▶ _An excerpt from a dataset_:
###

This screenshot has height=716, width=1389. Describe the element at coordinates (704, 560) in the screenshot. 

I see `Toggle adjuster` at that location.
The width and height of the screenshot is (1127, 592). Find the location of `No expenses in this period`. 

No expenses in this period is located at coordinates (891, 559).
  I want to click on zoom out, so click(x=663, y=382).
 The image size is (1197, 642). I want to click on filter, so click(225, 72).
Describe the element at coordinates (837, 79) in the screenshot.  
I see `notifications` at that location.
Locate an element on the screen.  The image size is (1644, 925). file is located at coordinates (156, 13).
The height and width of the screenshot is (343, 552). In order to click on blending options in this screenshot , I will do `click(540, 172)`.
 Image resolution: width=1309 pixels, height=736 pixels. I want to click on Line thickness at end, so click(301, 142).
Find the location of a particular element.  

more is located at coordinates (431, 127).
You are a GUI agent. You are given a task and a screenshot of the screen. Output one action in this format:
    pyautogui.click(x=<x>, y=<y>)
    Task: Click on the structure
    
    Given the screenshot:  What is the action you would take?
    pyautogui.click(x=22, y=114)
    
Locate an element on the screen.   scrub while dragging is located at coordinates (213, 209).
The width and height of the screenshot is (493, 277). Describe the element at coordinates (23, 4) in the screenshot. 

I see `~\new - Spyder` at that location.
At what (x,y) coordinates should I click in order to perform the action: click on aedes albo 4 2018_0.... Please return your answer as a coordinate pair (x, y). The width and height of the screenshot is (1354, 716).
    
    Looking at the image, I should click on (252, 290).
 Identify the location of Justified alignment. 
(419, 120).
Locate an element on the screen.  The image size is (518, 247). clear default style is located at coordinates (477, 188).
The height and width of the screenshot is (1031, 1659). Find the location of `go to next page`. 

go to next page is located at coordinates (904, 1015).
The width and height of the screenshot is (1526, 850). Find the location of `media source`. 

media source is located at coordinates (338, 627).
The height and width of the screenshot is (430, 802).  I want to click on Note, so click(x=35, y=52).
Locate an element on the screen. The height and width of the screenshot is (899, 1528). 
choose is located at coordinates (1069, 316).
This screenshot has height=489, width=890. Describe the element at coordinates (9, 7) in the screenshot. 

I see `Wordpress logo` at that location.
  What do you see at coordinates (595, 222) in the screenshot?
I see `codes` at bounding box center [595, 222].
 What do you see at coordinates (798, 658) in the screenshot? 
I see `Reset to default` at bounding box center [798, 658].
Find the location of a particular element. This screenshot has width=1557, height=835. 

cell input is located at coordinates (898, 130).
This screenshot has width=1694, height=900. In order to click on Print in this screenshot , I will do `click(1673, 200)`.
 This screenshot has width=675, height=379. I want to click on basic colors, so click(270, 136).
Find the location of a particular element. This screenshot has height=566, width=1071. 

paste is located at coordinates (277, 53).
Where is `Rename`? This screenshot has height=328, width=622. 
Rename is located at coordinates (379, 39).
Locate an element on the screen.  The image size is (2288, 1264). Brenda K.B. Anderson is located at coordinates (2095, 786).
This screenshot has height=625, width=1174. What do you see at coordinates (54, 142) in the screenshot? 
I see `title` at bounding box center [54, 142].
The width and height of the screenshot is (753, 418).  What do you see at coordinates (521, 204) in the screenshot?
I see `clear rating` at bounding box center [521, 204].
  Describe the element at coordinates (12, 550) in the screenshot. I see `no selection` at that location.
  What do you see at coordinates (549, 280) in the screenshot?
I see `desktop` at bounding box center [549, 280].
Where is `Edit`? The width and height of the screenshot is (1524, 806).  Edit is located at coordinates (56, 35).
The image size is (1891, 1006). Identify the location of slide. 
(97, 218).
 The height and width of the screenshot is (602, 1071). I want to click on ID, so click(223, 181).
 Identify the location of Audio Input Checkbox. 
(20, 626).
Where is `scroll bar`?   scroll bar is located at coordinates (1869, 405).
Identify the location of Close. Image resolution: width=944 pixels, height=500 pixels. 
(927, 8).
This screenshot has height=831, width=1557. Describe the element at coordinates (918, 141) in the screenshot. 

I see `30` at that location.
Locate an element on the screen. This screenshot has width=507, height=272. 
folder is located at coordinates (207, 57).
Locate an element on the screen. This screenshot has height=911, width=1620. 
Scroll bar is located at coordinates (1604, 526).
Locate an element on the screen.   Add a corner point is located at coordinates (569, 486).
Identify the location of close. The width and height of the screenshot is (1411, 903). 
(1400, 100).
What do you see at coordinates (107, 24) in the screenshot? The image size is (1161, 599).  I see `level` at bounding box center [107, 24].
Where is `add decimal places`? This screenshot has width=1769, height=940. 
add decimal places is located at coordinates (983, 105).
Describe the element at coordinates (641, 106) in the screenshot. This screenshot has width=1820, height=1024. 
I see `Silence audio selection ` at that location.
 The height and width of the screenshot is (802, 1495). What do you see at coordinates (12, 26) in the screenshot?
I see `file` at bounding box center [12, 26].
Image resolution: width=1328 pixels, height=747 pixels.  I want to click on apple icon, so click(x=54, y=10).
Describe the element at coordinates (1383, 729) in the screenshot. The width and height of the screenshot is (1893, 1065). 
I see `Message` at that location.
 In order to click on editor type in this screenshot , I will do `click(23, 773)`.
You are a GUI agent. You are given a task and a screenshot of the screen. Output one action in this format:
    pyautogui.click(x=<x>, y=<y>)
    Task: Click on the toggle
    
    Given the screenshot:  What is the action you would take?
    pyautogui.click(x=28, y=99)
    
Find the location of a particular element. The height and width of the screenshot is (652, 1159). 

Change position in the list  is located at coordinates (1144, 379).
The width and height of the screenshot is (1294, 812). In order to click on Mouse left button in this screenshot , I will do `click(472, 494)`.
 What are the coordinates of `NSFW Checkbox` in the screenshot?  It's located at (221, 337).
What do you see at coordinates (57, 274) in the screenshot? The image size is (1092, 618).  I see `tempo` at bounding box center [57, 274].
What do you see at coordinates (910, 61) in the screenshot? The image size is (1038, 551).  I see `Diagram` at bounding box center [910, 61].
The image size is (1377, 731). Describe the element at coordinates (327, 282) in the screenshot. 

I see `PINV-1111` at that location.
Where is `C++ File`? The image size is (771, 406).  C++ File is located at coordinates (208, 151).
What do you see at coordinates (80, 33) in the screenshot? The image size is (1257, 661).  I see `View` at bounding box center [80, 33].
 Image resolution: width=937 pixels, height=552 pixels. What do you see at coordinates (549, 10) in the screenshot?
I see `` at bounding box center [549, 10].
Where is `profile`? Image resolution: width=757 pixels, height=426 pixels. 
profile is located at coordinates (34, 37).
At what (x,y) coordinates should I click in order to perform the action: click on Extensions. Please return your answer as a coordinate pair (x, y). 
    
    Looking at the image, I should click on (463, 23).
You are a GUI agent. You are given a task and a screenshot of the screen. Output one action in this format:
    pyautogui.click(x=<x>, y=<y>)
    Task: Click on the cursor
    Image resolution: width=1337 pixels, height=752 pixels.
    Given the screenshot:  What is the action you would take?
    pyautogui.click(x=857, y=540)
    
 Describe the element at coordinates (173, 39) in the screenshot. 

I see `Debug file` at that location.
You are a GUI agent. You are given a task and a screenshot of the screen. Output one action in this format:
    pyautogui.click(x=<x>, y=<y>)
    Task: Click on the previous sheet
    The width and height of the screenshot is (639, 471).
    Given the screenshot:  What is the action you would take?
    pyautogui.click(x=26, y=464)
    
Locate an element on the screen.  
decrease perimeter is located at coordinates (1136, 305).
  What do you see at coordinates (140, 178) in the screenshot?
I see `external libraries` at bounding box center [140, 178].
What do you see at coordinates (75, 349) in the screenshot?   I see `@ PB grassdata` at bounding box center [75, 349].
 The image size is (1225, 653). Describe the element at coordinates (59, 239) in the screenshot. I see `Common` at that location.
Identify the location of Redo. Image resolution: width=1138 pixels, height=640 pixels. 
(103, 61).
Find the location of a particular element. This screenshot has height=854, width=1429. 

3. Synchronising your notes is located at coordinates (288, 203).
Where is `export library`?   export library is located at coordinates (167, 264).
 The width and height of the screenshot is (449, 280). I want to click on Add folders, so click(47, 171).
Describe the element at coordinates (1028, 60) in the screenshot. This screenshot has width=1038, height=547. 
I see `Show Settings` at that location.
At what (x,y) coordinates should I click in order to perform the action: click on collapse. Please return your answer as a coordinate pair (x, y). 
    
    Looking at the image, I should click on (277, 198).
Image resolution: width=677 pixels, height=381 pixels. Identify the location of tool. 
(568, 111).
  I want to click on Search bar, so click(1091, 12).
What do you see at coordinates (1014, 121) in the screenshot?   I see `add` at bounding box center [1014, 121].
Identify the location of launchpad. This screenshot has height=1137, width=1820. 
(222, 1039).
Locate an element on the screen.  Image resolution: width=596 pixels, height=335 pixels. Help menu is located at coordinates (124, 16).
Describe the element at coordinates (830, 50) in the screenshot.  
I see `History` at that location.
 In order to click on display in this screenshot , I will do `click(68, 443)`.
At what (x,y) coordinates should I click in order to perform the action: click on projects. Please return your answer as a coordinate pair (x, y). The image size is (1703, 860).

###

▶ _To be done_: Please show every line of the rows above that contains the word "next". Case counts.

▶ _Finished task_:
The height and width of the screenshot is (1031, 1659). Find the location of `go to next page`. 
go to next page is located at coordinates (904, 1015).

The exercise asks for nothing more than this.